**SHORT PROBLEM A:** Copy out the listing word for word, starting at its first line and ending with the line that contains "tap(189, 193)", with both of those lines included.

**PAGE:**

******************************

And then everything I knew - or thought I knew - about Neruda was called into question when, the day after Thanksgiving, I read this headline from The Guardian: "Poet, hero, rapist – outrage over Chilean plan to rename airport after Neruda". It was the first time I'd heard anything about Neruda being a rapist. Doing a little digging, I learned that the accusation has been a hot potato since 2010, when Slavoj Žižek, the Slovenian socialist provocateur, quoted a passage from Neruda's Memoirs as an example of liberal hypocrisy. In the book, the particular passage quoted by Žižek comes right after Neruda had been revisited by Josie Bliss in Ceylon and he had to pack her off back to Burma to keep her from being arrested and forcibly deported. Here is the entire passage that has caused all the latest controversy:
My solitary bungalow was far from any urban development. When I rented it, I tried to find out where the toilet was; I couldn't see it anywhere. Actually, it was nowhere near the shower, it was at the back of the house. I inspected it with curiosity. It was a wooden box with a hole in the middle, very much like the artifact I had known as a child in the Chilean countryside. But our toilets were set over a deep well or over running water. Here the receptacle was a simple metal pail under the round hole.
The pail was clean every morning, but I had no idea how its contents disappeared. One morning I rose earlier than usual, and I was amazed when I saw what had been happening.
Into the back of the house, walking like a dusky statue, came the most beautiful woman I had yet seen in Ceylon, a Tamil of the pariah caste. She was wearing a red-and-gold sari of the cheapest kind of cloth. She had heavy bangles on her bare ankles. Two tiny red dots glittered on either side of her nose. They must have been ordinary glass, but on her they were rubies.
She walked solemnly toward the latrine, without so much as a side glance at me, not bothering to acknowledge my existence, and vanished with the disgusting receptacle on her head, moving away with the steps of a goddess.
She was so lovely that, regardless of her humble job, I couldn't get her off my mind. Like a shy jungle animal she belonged to another kind of existence, a different world. I called to her, but it was no use. After that, I sometimes put a gift in her path, a piece of silk or some fruit. She would go past without hearing or looking. That ignoble routine had been transformed by her dark beauty into the dutiful ceremony of an indifferent queen.
One morning, I decided to go all the way. I got a strong grip on her wrist and stared into her eyes. There was no language I could talk with her. Unsmiling, she let herself be led away and was soon naked in my bed. Her waist, so very slim, her full hips, the brimming cups of her breasts made her like one of the thousand-year-old sculptures from the south of India. It was the coming together of a man and a statue. She kept her eyes wide open all the while, completely unresponsive. She was right to despise me. The experience was never repeated.

******************************

**SHORT PROBLEM B:** Continue the text about the Neruda controversy from its last sentence onward.

Collected data entries

******************************

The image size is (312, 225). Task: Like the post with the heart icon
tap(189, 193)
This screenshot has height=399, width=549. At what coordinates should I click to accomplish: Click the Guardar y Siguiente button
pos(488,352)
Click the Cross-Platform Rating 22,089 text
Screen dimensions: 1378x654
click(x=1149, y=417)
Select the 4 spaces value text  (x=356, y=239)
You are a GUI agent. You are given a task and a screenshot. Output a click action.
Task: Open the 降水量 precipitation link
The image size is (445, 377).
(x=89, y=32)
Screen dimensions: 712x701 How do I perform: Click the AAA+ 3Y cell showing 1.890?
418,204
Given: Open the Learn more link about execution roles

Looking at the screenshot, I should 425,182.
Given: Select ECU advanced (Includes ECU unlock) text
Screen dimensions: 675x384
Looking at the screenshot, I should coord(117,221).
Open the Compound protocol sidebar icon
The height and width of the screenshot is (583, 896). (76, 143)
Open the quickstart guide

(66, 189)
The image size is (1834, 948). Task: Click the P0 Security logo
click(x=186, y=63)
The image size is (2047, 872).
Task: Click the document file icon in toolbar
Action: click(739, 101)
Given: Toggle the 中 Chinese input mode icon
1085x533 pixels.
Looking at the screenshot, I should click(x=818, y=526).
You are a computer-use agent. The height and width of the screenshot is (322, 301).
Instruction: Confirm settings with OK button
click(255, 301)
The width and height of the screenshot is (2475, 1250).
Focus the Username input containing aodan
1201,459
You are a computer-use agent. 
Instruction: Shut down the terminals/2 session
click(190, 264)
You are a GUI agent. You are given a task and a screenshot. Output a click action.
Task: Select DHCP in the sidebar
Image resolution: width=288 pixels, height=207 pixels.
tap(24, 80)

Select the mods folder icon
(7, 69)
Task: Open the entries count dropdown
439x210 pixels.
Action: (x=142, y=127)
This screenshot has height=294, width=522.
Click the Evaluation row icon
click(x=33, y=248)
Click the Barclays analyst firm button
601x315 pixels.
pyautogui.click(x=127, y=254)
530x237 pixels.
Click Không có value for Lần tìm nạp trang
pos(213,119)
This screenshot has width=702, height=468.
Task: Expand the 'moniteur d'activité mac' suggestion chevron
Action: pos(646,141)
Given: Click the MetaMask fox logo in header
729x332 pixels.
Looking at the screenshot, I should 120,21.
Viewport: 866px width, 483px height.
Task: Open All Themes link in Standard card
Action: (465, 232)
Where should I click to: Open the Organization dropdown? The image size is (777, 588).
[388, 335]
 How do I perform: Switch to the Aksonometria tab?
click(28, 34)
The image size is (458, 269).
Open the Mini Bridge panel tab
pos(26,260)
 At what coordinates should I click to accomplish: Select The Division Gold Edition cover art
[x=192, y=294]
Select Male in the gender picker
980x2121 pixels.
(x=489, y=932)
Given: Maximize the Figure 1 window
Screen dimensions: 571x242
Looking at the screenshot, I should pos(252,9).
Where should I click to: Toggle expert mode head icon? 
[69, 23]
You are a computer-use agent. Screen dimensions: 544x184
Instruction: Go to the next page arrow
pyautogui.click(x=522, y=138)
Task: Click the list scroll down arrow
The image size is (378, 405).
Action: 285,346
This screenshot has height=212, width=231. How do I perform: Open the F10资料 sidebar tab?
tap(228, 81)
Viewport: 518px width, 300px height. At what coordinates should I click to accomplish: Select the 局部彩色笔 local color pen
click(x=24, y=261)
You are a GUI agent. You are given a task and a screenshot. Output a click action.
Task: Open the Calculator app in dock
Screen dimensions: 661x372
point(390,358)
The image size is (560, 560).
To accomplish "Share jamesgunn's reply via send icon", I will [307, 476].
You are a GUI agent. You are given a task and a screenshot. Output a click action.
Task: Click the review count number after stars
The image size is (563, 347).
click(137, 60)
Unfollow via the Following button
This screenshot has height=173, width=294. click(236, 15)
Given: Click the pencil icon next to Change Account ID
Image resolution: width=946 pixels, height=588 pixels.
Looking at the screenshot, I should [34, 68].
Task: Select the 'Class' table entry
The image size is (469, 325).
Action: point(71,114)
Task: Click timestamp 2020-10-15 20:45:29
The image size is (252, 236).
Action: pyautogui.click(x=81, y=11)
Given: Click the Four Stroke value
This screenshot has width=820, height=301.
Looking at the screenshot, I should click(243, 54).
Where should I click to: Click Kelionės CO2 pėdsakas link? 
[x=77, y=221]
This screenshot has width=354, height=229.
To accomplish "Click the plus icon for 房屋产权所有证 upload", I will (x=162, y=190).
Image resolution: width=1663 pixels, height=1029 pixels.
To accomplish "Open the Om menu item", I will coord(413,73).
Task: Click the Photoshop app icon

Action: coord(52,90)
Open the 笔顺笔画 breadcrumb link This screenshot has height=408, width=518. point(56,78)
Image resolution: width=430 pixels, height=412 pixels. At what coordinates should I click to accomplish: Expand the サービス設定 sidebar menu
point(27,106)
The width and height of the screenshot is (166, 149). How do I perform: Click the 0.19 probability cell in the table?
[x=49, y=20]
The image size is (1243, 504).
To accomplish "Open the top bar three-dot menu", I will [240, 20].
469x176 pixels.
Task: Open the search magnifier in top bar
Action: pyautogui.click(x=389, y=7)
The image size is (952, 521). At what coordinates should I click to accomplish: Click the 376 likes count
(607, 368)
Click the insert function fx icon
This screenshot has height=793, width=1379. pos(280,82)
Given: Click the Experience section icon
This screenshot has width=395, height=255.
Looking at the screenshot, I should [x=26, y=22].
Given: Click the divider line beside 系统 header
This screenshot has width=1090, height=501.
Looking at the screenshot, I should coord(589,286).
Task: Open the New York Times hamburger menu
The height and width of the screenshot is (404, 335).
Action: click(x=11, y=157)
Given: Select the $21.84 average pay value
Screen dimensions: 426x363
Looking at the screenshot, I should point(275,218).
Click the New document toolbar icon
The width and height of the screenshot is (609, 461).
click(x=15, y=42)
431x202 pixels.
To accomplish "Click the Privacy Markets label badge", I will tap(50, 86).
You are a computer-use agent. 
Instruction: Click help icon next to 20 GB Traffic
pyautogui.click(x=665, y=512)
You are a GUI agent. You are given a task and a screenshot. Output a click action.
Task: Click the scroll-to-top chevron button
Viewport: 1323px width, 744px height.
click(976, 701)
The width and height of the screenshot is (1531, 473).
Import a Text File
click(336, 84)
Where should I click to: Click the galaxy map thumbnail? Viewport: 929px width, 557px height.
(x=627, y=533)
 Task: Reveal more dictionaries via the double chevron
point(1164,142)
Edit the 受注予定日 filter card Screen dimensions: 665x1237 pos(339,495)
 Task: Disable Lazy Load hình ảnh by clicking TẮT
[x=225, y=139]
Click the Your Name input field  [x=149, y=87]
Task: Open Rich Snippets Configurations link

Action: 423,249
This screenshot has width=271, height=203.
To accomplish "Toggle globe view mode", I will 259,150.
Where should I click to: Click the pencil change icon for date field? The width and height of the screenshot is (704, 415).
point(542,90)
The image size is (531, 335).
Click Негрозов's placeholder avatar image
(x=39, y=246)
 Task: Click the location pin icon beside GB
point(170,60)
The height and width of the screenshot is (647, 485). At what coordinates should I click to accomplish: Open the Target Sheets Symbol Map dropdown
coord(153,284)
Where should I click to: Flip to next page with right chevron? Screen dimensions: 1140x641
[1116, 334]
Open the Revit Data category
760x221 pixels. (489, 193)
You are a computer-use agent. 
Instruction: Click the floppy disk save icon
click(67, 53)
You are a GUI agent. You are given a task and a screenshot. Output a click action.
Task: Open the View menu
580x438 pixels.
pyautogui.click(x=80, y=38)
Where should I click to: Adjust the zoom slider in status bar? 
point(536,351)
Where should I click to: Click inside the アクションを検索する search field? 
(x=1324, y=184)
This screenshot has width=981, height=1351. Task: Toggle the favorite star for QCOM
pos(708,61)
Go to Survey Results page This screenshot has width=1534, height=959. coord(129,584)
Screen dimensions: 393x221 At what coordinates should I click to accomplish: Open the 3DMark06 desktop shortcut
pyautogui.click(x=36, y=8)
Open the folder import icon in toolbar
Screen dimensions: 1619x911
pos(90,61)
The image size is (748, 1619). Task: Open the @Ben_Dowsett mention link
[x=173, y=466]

******************************

**EXERCISE RESULT A:**
The image size is (312, 225). Task: Like the post with the heart icon
tap(189, 193)

**EXERCISE RESULT B:**
For me, the strangest thing about this story, which took place in 1929, is not Neruda's forthright confession of what he had done to the Tamil woman, or his evident contrition, but how it could've been in print for 36 years, in its original Spanish and in translations into several other languages, read by thousands of people, including critics and biographers, before anyone had a problem with it.
In my online search for articles using the keywords "Pablo Neruda rapist", I found one (one was enough) written by a journalist (1) who clearly made up a story about how she had just bought a bagful of Neruda books, along with the new biography of Neruda by Mark Eisner, Neruda: The Poet’s Calling, had read the incriminating passage from Neruda's Memoirs while riding the subway, and, after interviewing Eisner, who was fair enough to tell her "he was incredibly influential as a human being, and played such a historic role that included so many political events, and he’s so important for understanding social and artistic movements”, took all of her Neruda books off her shelf and threw them into a recycle bin.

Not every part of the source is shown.